JOMBANG, KabarJombang.com – Pengadaan 36 ribu pieces masker kain yang diduga menjadi ajang bancakan rekanan dan dinas terkait, memantik reaksi Direktur Lingkar Indonesia untuk Keadilan (LInK) Aan Anshori. Dia menilai, penegak hukum mandul terkait dugaan perkara tersebut.
Dia menuturkan, ada kesan Kejaksaan Negeri (Kejari) Jombang ‘mendamaikan’ antara pihak rekanan, Dinas Lingkungan Hidup (DLH), dan Dinas Kesehatan (Dinkes) Jombang, dengan membiarkan alias tidak mengusut tuntas adanya dugaan tersebut.
“Jika Bupati menganggap itu urusan personal, baiklah. Namun aku meyakini, ia tahu betul praktik tersebut melibatkan ASN dan pejabat PPK (pejabat pembuat komitmen) yang merupakan anak buahnya,” katanya.
Lebih lagi, lanjut Aan, barang masker kain tersebut tersimpan di kantor DLH Jombang. Sementara, pos anggaran yang digunakan dari anggaran publik. Dengan begitu, tandasnya, ada upaya penyalahgunaan wewenang oleh pelaku yang notabene ASN (aparatur sipil negara).
“Jelas kok. Pelaku mengakui peristiwa itu. Aku yakin, penyedia masker juga melihat pelaku sebagai representasi negara karena jabatannya. Kalau aku jadi bupatinya, aku akan beri sanksi pelaku, setidaknya karena ia berlaku tidak etis.” ungkapnya pada KabarJombang.com, Sabtu (9/5/2020)

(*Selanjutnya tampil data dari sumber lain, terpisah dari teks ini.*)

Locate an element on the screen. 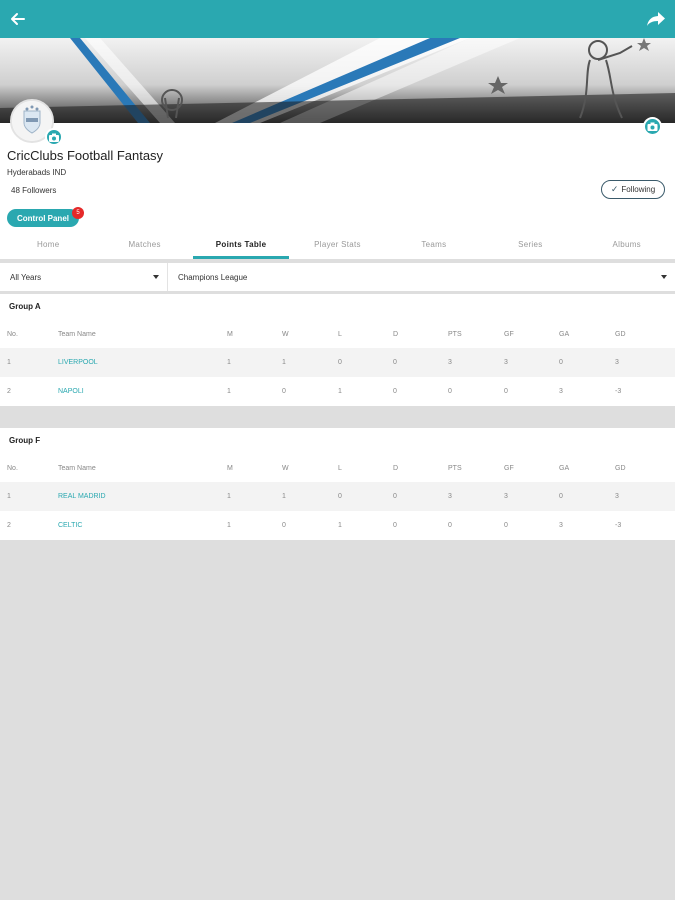  year-dropdown: All Years is located at coordinates (84, 277).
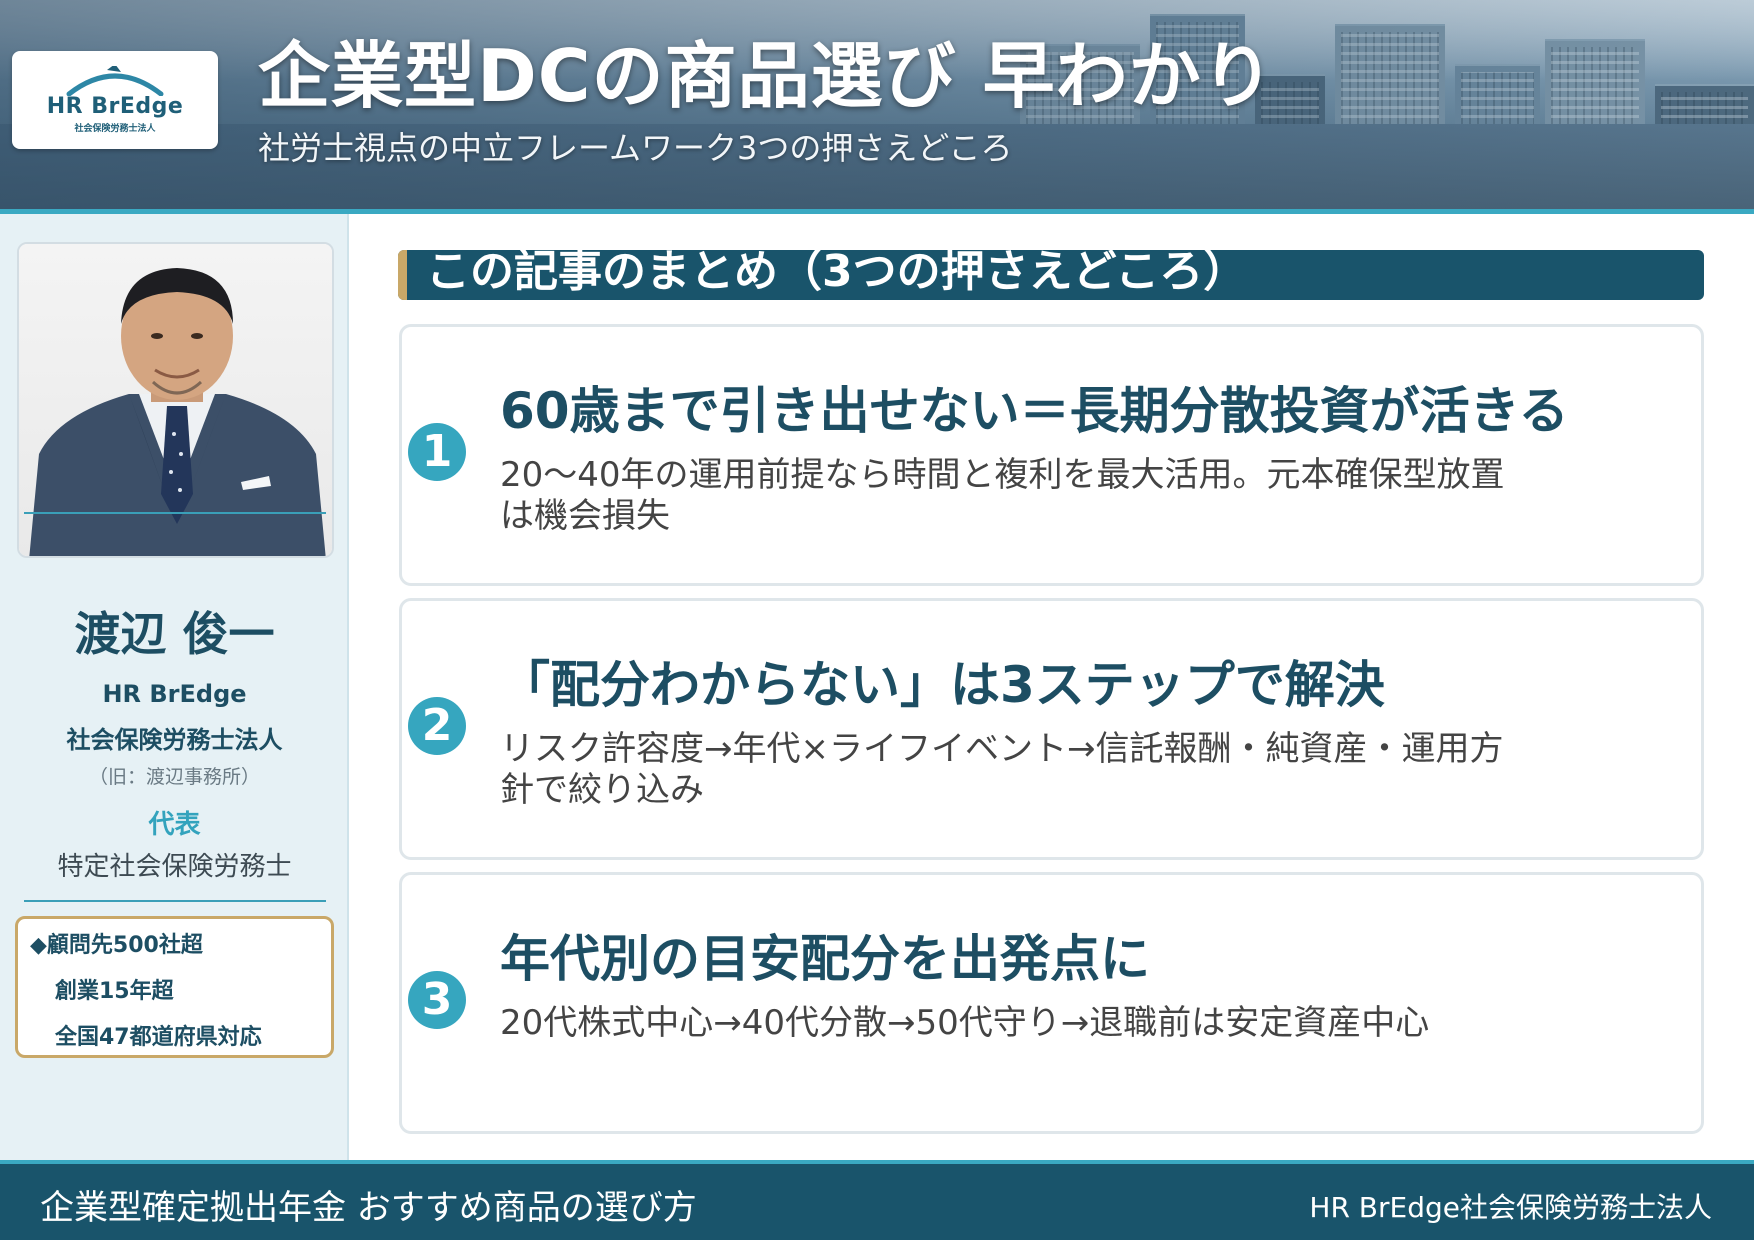 Image resolution: width=1754 pixels, height=1240 pixels. Describe the element at coordinates (437, 726) in the screenshot. I see `number-2-icon: 2` at that location.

Secara politis, kata Aan, apa yang sesungguhnya sedang dilindungi Bupati, selain bau busuk yang terus meluap di dapurnya selama beberapa tahun ini. Dia menyebut, sejak menit pertama pasangan MuRah (Mundjidah – Sumrambah) terpilih, keduanya seperti memanggul beban masa lalu tak terselesaikan, dan agak gelap. Terkait transparansi dan akuntabilitas selama menjadi Wakil Bupati (Wabup).
“Ini analisa politik ya. Aku khawatir Bupati ketakutan jika memberi sanksi pelaku karena bisa jadi pelaku dan yang lainnya akan bernyanyi beberapa lagu sumbang yang menggambarkan bagaimana bau busuk itu dikelola dan sangat mungkin melibatkan orang-orang dekat,” ungkapnya.
Sementara secara hukum, lanjut dia, peristiwa tersebut bisa dikategorikan sebagai upaya korupsi premature. Beruntungnya, lebih dulu terendus media massa. “Apakah bisa diusut dengan menggunakan instrumen hukum korupsi? Para penyidik-lah yang dimiliki institusi hukum kita punya kemampuan mumpuni soal itu,” tandasnya.
Dengan kemampuan dan kewenangannya, lanjut Aan, mereka sebenarnya sangat mudah melakukan penyelidikan. “Persoalannya, apakah ada itikad untuk itu?. Bola ada di tangan Kejaksaan. Mampukah Kajari menjalankan mandatnya, sebagai pengacara negara, mewakili kepentingan masyarakat yang terusik oleh skandal ini,” terangnya.
Dikatakannya, Kejaksaan perlu diberi medali penghargaan atas jasanya yang luar biasa ini, yakni menyulap aroma korupsi menjadi persoalan personal alias pribadi. Dia berseloroh, Kajari Jombang layak dinominasikan naik pangkat menjadi Kajati dan mereplikasi model penyelesaian ini ke seluruh Jawa Timur.
“Tentu saja jika republik ini telah berganti menjadi Republik Dagelan. Penyelesaian kasus model seperti ini membahayakan tata kelola pemerintahan yang baik dan benar. Kejaksaan yang harusnya membawa menjadi terang dan membuktikan adanya unsur korupsi, senyatanya malah ‘mendamaikannya’,” papar Aan Anshori.
“Aku menantang agar Bupati, Kejari, pemasok masker berani melakukan konferensi pers, menjelaskan duduk perkaranya secara terang benderang, dan mendeklarasikan tidak ada upaya percobaan korupsi dalam kasus tersebut. semoga mereka berani,” tegasnya memungkasi.